## [Your objective]
Copy each line below that contains "agent".

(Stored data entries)
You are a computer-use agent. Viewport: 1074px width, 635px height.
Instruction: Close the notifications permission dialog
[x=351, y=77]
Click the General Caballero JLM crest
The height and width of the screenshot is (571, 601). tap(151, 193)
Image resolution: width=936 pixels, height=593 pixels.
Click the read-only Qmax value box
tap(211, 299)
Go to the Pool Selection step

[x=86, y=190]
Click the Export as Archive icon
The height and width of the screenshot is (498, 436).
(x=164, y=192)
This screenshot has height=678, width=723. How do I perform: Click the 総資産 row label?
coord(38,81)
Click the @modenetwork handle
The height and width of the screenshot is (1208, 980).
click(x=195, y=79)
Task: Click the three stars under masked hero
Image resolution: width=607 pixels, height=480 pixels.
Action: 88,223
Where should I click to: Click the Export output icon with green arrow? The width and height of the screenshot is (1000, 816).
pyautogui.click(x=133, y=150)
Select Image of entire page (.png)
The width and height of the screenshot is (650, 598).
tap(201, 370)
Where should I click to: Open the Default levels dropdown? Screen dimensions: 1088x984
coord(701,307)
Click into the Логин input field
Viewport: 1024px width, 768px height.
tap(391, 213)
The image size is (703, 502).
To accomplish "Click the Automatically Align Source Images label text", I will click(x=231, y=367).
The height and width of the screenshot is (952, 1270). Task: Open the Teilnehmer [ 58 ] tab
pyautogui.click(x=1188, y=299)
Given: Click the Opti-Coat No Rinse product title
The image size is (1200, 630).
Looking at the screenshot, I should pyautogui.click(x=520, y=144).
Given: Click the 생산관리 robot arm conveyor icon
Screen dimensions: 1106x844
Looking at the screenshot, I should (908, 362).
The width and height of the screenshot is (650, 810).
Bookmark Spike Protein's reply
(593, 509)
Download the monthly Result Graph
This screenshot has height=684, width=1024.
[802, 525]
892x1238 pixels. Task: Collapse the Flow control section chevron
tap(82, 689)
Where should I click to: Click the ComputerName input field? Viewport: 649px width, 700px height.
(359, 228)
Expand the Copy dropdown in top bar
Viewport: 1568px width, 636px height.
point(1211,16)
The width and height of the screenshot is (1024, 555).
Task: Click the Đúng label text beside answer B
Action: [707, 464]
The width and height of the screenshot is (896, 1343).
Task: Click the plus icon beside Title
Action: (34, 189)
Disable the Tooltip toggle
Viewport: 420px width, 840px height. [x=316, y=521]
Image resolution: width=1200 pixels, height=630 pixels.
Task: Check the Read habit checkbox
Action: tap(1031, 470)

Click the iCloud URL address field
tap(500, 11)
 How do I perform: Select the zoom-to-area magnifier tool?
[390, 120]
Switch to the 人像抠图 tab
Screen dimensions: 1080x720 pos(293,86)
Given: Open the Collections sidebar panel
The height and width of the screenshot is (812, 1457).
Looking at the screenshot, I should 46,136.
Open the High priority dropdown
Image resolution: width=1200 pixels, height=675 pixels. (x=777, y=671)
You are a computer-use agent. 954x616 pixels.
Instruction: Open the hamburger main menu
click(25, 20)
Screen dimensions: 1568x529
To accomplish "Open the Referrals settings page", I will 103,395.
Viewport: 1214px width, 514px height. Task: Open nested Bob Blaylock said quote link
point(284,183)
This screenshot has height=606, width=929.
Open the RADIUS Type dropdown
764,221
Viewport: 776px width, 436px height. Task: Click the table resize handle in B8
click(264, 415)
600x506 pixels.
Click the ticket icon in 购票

## [Answer section]
You are a computer-use agent. Viewport: 1074px width, 635px height.
You are a computer-use agent. 954x616 pixels.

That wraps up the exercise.